API reference

Authentication

The ShelfReady API uses bearer API keys over HTTPS. All requests must be authenticated.

API keys

Create keys in Dashboard → Settings → API keys. Keys look like sr_ followed by 64 hex characters and are shown once at creation — only a hash is stored, so a lost key must be replaced, not recovered.

Treat keys like passwords. Never commit them or expose them in client-side code.

Authenticating requests

Pass the key as a bearer token in the Authorization header on every request.

bash
curl https://useshelfready.com/api/v1/products \
  -H "Authorization: Bearer $SHELFREADY_API_KEY"

Scopes

Every key carries one or both scopes: read (list products, syncs, feeds, audit results, webhooks) and write(push catalog items, trigger syncs, re-render feeds, run audits, manage webhooks).
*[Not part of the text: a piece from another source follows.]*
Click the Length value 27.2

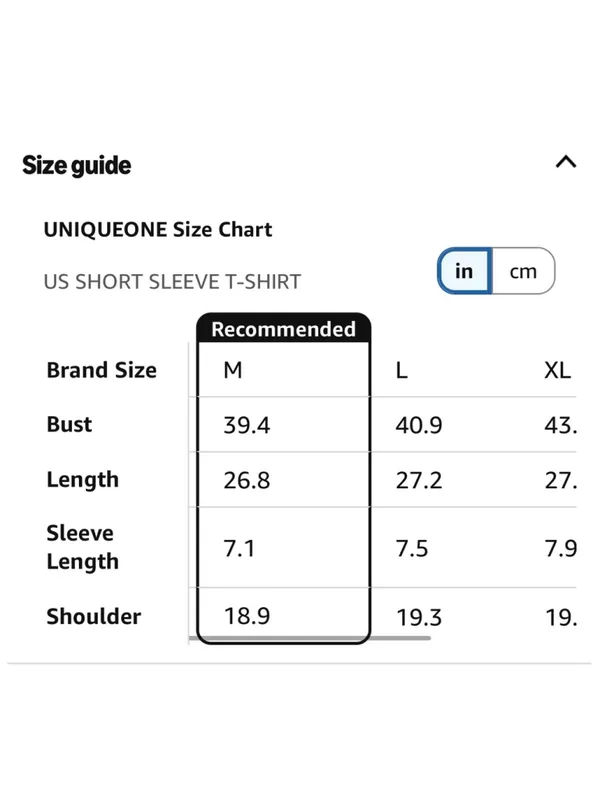(x=419, y=480)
Each endpoint's reference page states the scope it requires.

Errors

All errors share one JSON shape:

error.json
{ "error": { "status": 403, "message": "this key lacks the \"write\" scope" } }
  • 401 — missing, malformed, invalid, or revoked API key.
  • 403 — the key lacks the required scope.
  • 429 — rate limit exceeded.

Rate limits

Each key is limited to 60 requests per minute (sliding window). Exceeding the limit returns 429 Too Many Requests with a Retry-After header giving the seconds to wait.

OpenAPI spec

The full API is described by a machine-readable OpenAPI 3.1 document at /api/v1/openapi.json — use it to generate clients or import the API into your tooling.